En la UE muchos recelan del precedente que supondría aceptar el catalán, el vasco o el gallego como lenguas oficiales. Si se diera este paso, otras lenguas minoritarias o regionales podrían exigir lo mismo. Sin olvidar el disparate actual de 24 lenguas oficiales, sería abrir un nuevo frente. El Gobierno español, atrapado por su dependencia de los votos de Junts y ERC, no ha pretendido nunca articular un consenso como mínimo para defender la excepcionalidad del catalán, que es la 13ª lengua más hablada de la UE. Por otro lado, la hipocresía del discurso de Sánchez y del ministro Albares es evidente. Se presentan como paladines del plurilingüismo, celebrando la diversidad idiomática española, pero se olvidan siempre de los derechos de los castellanohablantes en las comunidades con dos lenguas oficiales. Esta incoherencia socava la legitimidad de la demanda. ¿Cómo convencer en Bruselas de la necesidad de incluir el catalán cuando en Cataluña se niega al castellano el carácter de lengua vehicular en la escuela? Este doble rasero proyecta una imagen de intolerancia que choca con los valores europeos de pluralismo. El bilingüismo podría haber sido un argumento de peso para reforzar la causa del catalán, pero la obsesión monolingüe, también con el PSC en la Generalitat, juega en contra, aunque nadie en Bruselas lo diga abiertamente.
Finalmente, el coste de la medida -132 millones de euros anuales, según estimaciones antiguas- sigue siendo un obstáculo, pese a que el Gobierno español se ofrecía a financiarlo íntegramente. Este compromiso no ha bastado para disipar las dudas de países como Alemania o Finlandia, que no ven clara la viabilidad de incluir lenguas que son oficiales solo en una parte de los Estados miembros. El gasto, que incluye a intérpretes, traductores y adaptaciones administrativas, compite con problemas reales más urgentes.

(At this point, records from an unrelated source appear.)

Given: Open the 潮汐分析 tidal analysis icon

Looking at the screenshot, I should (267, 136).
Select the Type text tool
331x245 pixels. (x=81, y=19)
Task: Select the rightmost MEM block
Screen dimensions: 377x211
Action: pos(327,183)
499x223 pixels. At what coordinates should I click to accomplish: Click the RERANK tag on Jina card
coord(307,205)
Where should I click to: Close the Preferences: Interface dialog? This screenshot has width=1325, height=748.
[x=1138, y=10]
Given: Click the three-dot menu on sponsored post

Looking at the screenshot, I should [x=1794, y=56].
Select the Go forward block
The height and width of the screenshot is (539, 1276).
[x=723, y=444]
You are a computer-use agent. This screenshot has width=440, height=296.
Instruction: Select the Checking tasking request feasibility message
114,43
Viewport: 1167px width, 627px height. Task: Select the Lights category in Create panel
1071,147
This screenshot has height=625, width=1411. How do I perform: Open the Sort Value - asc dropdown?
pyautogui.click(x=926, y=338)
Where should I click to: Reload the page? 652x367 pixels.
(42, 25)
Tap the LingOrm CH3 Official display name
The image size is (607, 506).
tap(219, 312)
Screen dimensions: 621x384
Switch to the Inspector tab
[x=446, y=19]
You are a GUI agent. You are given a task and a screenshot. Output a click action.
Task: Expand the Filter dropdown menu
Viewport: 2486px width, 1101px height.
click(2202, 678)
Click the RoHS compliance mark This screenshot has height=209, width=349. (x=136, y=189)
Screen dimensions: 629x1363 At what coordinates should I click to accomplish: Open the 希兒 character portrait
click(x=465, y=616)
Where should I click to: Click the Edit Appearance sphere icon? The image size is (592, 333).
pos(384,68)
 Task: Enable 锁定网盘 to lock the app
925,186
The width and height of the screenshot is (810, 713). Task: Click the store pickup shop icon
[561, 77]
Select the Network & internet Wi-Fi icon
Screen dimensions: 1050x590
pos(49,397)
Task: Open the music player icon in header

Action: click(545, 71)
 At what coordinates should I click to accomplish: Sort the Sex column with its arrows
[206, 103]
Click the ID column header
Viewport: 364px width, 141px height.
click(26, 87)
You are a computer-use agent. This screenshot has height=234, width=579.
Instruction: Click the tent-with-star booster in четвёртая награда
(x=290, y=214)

A este panorama se suma el tacticismo equivocado del PP, que ha optado por una oposición frontal, sacando pecho tras el fracaso, reforzando así su imagen de antipatía en Cataluña. En lugar de explicar sin aspavientos la inviabilidad de la iniciativa, se ha señalado voluntariamente como el urdidor del fiasco. Cuando la propuesta estaba condenada de antemano, el PP no necesitaba hacerse el duro.